Note that your vectors are distinct, having different magnitudes, and that they are also parallel.
However neither of your vectors is orthogoal.
If you divide either of these vectors by its magnitude you will get a unit vector which is orthogonal to the two given vectors. However if you do this to both you will get the same vector both times. To get a second unit vector orthogonal to v and w, you could take the negative of the existing unit vector.

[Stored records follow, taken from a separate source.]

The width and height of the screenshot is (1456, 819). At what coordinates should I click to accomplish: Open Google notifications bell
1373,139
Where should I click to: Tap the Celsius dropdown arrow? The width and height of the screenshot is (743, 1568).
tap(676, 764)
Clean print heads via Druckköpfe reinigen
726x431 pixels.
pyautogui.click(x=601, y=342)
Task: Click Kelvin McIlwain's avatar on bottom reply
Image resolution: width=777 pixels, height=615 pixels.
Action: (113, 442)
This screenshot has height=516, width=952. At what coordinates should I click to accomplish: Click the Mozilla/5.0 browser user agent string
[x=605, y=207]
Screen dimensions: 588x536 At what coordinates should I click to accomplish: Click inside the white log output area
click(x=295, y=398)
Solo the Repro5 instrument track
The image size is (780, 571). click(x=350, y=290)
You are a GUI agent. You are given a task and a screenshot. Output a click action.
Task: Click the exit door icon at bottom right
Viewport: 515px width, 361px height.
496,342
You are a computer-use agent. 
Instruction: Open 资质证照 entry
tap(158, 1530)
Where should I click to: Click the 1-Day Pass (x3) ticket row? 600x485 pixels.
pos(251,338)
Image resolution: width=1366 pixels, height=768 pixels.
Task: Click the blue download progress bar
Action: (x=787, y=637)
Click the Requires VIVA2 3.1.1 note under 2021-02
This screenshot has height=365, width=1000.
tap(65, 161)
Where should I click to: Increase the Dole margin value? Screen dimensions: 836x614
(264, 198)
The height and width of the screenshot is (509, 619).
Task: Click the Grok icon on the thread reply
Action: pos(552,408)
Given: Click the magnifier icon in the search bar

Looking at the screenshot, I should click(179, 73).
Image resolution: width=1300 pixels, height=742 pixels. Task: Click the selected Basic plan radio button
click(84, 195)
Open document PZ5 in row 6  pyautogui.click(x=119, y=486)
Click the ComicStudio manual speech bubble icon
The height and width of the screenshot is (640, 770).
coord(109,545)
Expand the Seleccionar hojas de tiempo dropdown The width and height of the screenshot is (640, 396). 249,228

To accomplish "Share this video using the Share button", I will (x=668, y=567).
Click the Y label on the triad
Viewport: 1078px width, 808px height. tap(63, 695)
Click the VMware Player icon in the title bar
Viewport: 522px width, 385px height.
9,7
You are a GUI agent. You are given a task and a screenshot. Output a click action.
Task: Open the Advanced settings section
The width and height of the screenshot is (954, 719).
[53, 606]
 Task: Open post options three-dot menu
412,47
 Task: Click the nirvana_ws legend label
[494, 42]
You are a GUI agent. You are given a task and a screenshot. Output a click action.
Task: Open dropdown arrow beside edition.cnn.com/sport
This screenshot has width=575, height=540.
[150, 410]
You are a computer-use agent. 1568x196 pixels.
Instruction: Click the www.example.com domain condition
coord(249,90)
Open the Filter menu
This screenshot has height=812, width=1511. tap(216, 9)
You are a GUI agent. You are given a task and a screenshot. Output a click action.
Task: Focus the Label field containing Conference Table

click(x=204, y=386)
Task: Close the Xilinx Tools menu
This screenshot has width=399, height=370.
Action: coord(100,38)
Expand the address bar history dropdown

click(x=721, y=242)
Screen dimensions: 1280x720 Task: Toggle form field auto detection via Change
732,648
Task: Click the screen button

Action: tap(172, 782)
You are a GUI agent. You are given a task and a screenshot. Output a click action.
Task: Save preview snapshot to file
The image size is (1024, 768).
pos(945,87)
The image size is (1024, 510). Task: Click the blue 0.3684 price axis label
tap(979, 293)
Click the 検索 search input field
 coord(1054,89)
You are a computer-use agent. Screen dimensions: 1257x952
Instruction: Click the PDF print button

This problem can be solved generally, without the need to find a mutually orthogonal vector by inspection:
Let u = a i + b j + c k be a vector orthogonal to both v = i + 2j -2k and w = i + j - 2k.
Then
v dot u and w dot u are both zero.
v dot u = a + 2 b - 2 c
and
w dot u = a + b - 2 c
so our condition for mutual orthogonality is that a, b and c satisfy the equations
a + 2 b - 2 c = 0
a + b - 2 c = 0
We have two equations in three unknowns so unless the system is degenerate and incompatible we expect to find an infinite number of nontrivial solutions. This will be a good thing, because we still have a third condition, that the vector u be a unit vector.
If we subtract the second equation from the first we get
b = 0.
This leaves us with the system
a - 2 c = 0
a - 2 c = 0.
Both equations are satisfied whenever
a = 2 c.
Thus any vector of the form
u = 2 c i + 0 j + c k
will be orthogonal to the two given vectors.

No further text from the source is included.